|Osteonecrosis of the jaws associated with the use of bisphosphonates
Bisphosphonates are widely used in the management of metastatic diseases of the bone and in the treatment of osteoporosis, Paget's disease and other illnesses. Bisphosphonates inhibit bone resorption by decreasing the activity of the cells that remove old, injured, and dying bone (osteoclasts)(1).
Recently, bisphosphonates have been linked to Osteonecrosis of the jaw. This complication has been most frequently associated with the nitrogen containing injectable bisphosphonates, pamidronate (Aredia) and zoledronate (Zometa)(2).
There have also been a few reported cases in patients taking the more common drug alendronate (Fosamax)(2). Other drugs in this class are risedronate (Actonel), etidronate and ibandronate (Boniva).
The mechanism leading to bisphosphonate-associated osteonecrosis may have to do with the inhibition of bone remodeling and decreased intraosseous blood flow. The risk of developing complications appears to increase with duration of use of the medication(3).
Typically, slight osteonecrosis occurs after injury to the jaw bone, and is most common following tooth extraction(4).
It has been theorized that bisphosphonates suppress the cells which would normally remove this very small layer of injured bone and allow the area to heal. The healing never occurs; the dead bone affects neighboring live bone, and eventually causes necrosis which expands into neighboring bone(4).
Sixty-three cases of bisphosphonate-induced osteonecrosis of the jaw have been documented by Ruggiero in the Journal of Oral and Maxillofacial Surgery. Fifty-seven of those patients had received intravenous bisphosphonates (Aredia and Zometa) for at least one year. Seven patients were on chronic oral bisphosphonate therapy (Fosamax)(1).
Marx reported 119 patients diagnosed with bisphosphonate-induced osteonecrosis. The majority had taken Aredia and Zometa while three had taken Fosamax(2).
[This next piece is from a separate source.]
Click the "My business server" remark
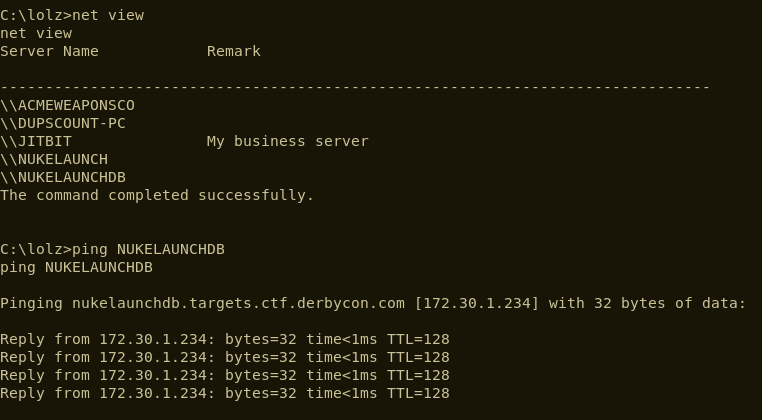The width and height of the screenshot is (762, 420). pyautogui.click(x=287, y=141)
Impaired wound healing may result from a compromised vascular supply caused by the antiangiogenic effects of bisphosphonates. The absence of bone problems elsewhere in the body may be due to the unique environment created by oral microflora(1).
Patients who are taking bisphosphonates should be alert to tooth pain, swelling, numbness of the lip and chin, or pain in the jaw(1).
Prior to initiating bisphosphonate therapy, patients should have a complete oral evaluation to eliminate any existing infection that may be present to reduce the need for invasive dental procedures in the near or intermediate future. Prophylactic antibiotic coverage for non-invasive care is not required, but recommended for any invasive dental procedures(2).
Currently, the protocol for patients using oral bisphosphonates for three years or less is that patients may have the surgical procedure performed without delay. Patients who have taken the oral medications for a longer period, must discontinue use for at least three months prior to surgical treatment and should wait an additional three months after surgery before starting to take the medication again. No invasive procedures should be done on patients who have taken or who are presently taking the injectable bisphosphonates (Aredia or Zometa). These patients should be referred to an oral maxillofacial surgeon for evaluation and treatment.
1. Ruggiero SL, Mehrotra B, Rosenberg TJ, Engroff SL. Related Articles, Links Osteonecrosis of the jaws associated with the use of bisphosphonates: a review of 63 cases.
J Oral Maxillofac Surg. 2004 May;62(5):527-34.
2. Marx RE, Sawatari Y, Fortin M, Broumand V. Related Articles, Links Bisphosphonate-induced exposed bone (osteonecrosis/osteopetrosis) of the jaws: risk factors, recognition, prevention, and treatment.
J Oral Maxillofac Surg. 2005 Nov;63(11):1567-75.
3. Migliorati CA, Casiglia J, Epstein J, Jacobsen PL, Siegel MA, Woo SB. Related Articles, Links Managing the care of patients with bisphosphonate-associated osteonecrosis: an American Academy of Oral Medicine position paper. J Am Dent Assoc. 2005 Dec;136(12):1658-68. Review. Erratum in: J Am Dent Assoc. 2006 Jan;137(1):26.
4. Brown, Stephen, Bisphophonate-Related Osteochemonecrosis of the Jaws, Periodontaletter. Spring 2006.